The structure of vanadium nitrogenase reveals key differences from its counterpart molybdenum nitrogenase, particularly in the way it ligands its FeV cofactor, that help to explain the basis for the unique properties of these two nitrogenases. Nitrogenases catalyze the reduction of dinitrogen (N 2 ) gas to ammonium at a complex heterometallic cofactor. This most commonly occurs at the FeMo cofactor (FeMoco), a [Mo–7Fe–9S–C] cluster whose exact reactivity and substrate-binding mode remain unknown. Alternative nitrogenases replace molybdenum with either vanadium or iron and differ in reactivity, most prominently in the ability of vanadium nitrogenase to reduce CO to hydrocarbons.
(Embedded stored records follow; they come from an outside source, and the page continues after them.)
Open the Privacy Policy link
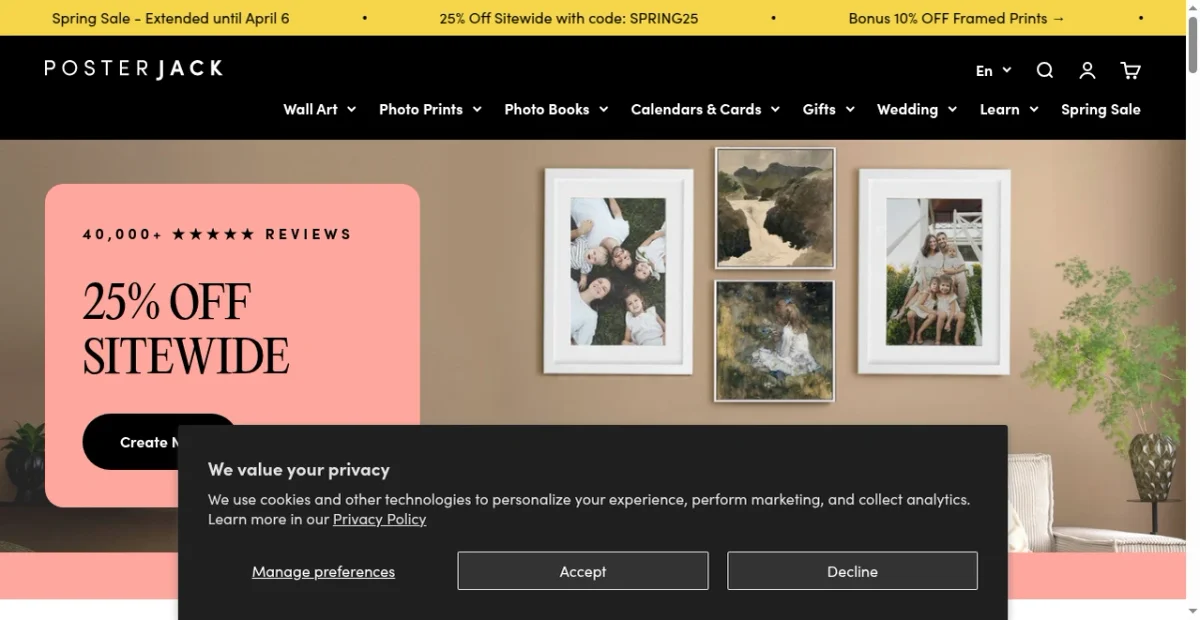This screenshot has width=1200, height=620. click(x=379, y=519)
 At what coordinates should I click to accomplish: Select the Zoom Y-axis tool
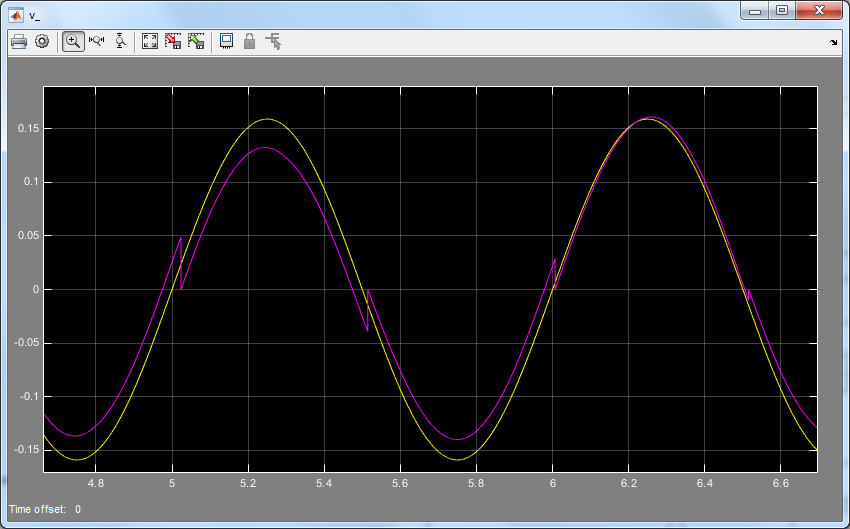(x=120, y=41)
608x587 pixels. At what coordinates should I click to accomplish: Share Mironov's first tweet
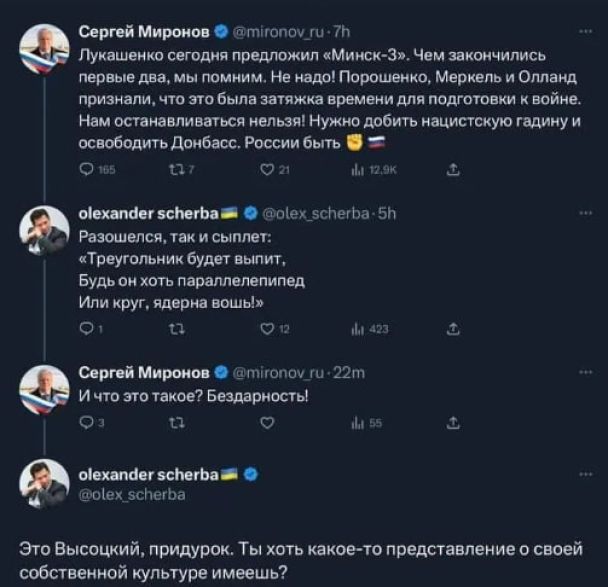pos(452,171)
Here we report the 1.35-Å structure of vanadium nitrogenase from Azotobacter vinelandii . The 240-kDa protein contains an additional α-helical subunit that is not present in molybdenum nitrogenase. The FeV cofactor (FeVco) is a [V–7Fe–8S–C] cluster with a homocitrate ligand to vanadium. Unexpectedly, it lacks one sulfide ion compared to FeMoco, which is replaced by a bridging ligand, likely a μ-1,3-carbonate. The anion fits into a pocket within the protein that is obstructed in molybdenum nitrogenase, and its different chemical character helps to rationalize the altered chemical properties of this unique N 2 - and CO-fixing enzyme.